Check every line of the material below for the string "pixel", and return the ones that have it.
-- Raw data follows --
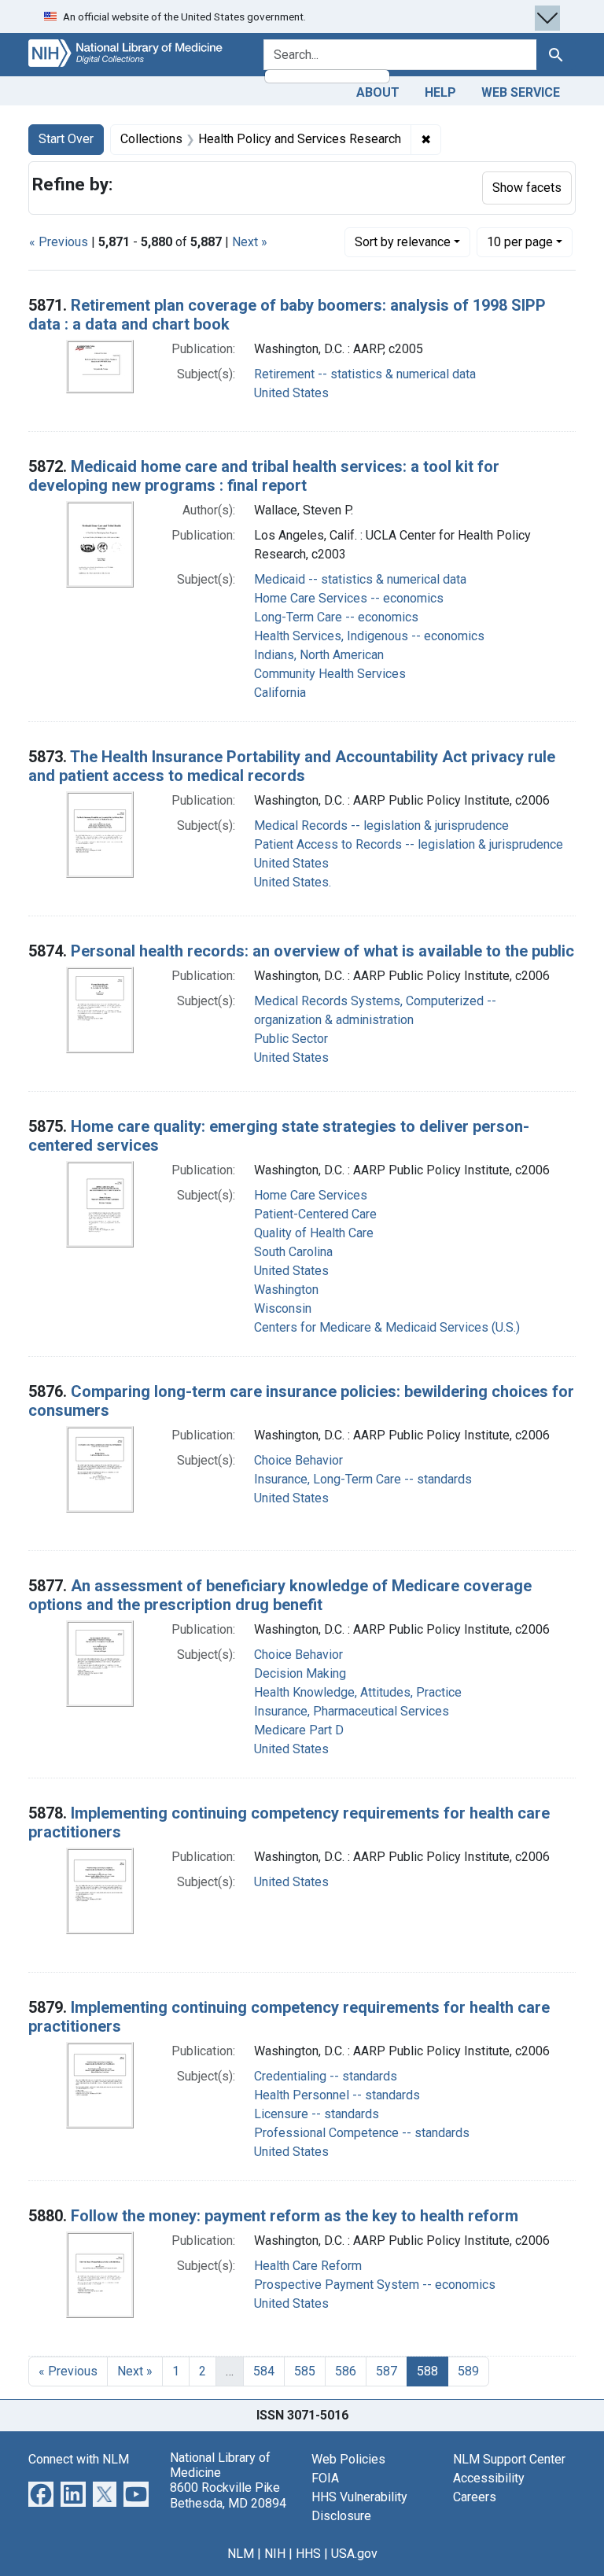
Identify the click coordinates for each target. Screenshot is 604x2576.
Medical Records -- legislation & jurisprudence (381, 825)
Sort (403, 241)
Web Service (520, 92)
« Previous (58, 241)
-- Raw data concluded --
-- Raw data follows --
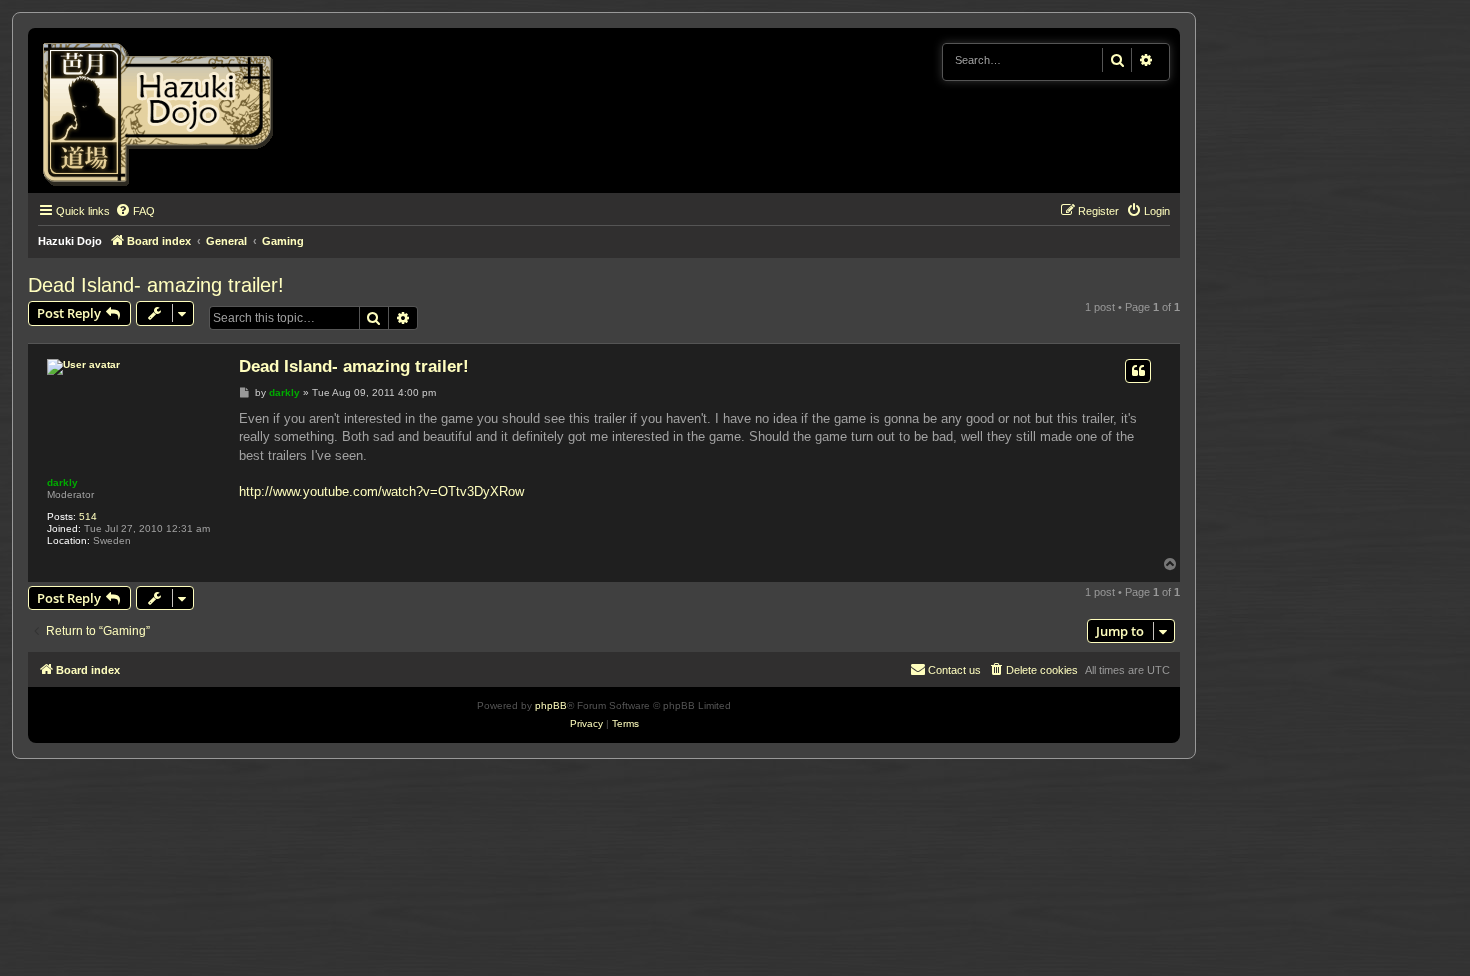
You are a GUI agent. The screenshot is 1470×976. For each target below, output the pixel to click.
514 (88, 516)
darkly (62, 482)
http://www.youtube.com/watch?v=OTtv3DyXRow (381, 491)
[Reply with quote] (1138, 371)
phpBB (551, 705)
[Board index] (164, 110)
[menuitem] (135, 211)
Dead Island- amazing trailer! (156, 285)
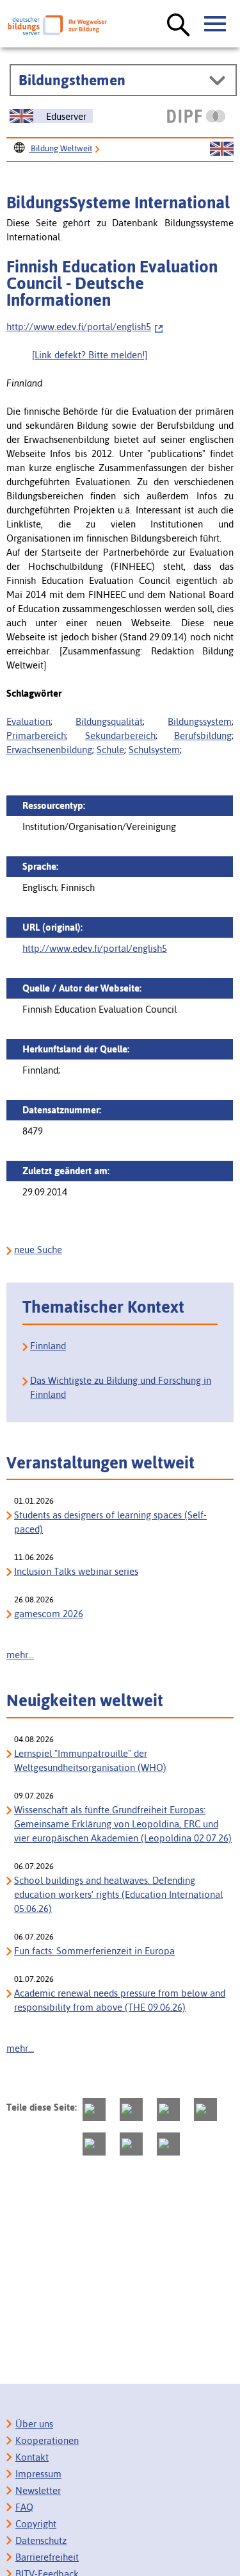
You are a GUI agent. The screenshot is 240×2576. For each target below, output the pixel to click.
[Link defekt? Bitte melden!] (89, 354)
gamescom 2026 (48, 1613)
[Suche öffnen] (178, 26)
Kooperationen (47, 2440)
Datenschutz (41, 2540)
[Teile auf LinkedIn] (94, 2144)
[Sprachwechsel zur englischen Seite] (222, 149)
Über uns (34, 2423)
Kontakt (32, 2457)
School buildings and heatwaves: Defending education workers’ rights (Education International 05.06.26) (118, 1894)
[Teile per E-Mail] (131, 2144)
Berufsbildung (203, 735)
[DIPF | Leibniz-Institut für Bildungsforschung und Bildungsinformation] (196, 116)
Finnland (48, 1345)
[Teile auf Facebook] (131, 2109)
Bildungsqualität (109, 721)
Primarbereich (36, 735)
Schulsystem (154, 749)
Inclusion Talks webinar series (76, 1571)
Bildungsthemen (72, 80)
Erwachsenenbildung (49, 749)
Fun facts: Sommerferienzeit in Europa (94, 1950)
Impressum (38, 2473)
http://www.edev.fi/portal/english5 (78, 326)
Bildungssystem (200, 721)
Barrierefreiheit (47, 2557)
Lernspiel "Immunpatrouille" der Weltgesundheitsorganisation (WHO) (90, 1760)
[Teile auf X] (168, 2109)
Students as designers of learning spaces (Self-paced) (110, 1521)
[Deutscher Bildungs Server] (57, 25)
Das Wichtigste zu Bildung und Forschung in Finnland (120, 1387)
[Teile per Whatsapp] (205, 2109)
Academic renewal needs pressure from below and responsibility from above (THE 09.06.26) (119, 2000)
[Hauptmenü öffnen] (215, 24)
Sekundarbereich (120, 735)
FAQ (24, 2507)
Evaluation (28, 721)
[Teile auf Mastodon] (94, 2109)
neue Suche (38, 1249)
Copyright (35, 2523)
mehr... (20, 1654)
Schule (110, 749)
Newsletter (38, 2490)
-- Raw data concluded --
-- Raw data follows --
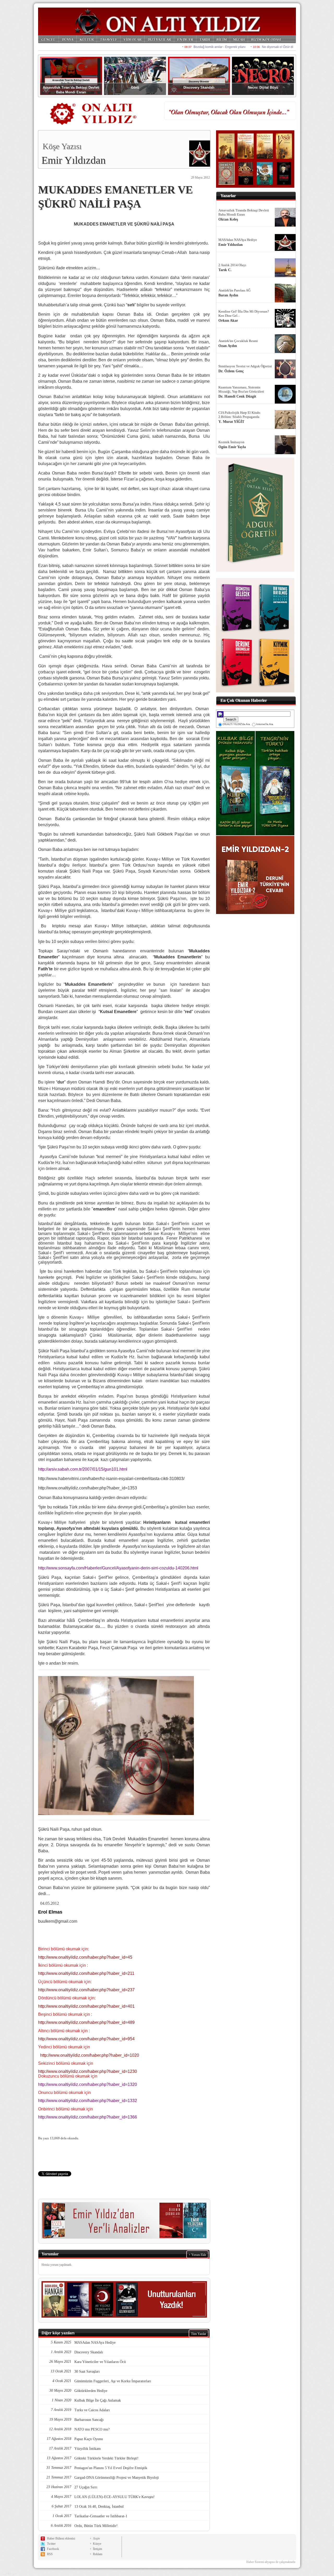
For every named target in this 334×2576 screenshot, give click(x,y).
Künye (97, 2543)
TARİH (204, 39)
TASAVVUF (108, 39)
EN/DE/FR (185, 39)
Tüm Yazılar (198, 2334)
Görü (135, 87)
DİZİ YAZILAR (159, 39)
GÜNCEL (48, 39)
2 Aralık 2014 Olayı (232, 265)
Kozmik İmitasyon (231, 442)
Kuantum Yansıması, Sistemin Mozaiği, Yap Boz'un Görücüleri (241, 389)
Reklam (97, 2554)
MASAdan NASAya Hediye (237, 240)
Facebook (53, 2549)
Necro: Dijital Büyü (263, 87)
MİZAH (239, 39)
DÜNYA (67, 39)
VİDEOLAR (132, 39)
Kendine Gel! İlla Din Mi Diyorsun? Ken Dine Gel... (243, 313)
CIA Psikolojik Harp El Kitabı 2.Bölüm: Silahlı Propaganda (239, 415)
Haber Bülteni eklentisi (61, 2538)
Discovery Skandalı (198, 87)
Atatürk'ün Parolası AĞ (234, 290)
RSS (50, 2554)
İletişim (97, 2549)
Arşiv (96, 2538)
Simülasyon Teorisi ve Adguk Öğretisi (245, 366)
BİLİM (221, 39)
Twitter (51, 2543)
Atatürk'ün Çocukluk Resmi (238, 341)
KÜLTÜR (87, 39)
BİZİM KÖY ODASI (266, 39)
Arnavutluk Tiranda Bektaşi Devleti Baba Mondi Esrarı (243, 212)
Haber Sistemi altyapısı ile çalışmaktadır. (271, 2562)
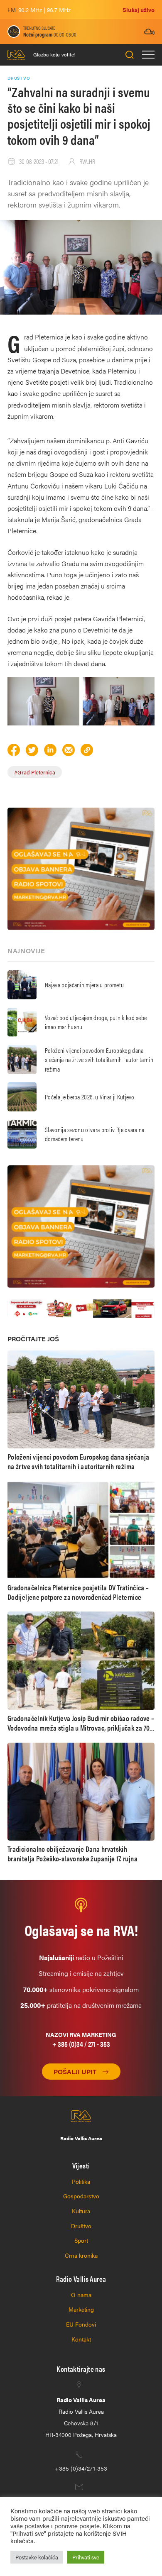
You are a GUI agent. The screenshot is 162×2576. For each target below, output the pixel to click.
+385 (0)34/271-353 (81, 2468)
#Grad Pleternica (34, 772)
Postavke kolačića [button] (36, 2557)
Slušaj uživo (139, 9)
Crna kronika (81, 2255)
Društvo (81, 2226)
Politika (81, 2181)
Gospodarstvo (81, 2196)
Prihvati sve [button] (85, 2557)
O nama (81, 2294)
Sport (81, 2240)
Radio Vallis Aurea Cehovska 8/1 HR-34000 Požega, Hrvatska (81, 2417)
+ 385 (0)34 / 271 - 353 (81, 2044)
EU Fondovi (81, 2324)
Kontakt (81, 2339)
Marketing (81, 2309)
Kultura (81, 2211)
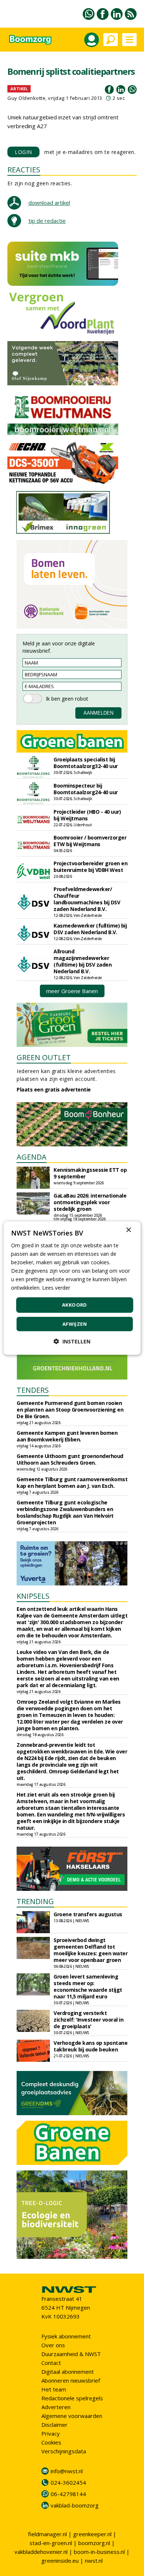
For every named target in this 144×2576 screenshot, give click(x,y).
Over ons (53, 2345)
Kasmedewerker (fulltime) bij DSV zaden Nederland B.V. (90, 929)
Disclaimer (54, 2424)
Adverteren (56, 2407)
-- Raw data concluded --
** Answer below **
You are a GUI agent. The screenshot is 1470×976. For each target below, output the pixel to click.
You are a GUI agent. The screenshot is 240×2576. For each target below, output the pixel to click.
You are a GUI agent. The screenshot is 162×2576. For each target below, output the pixel to click.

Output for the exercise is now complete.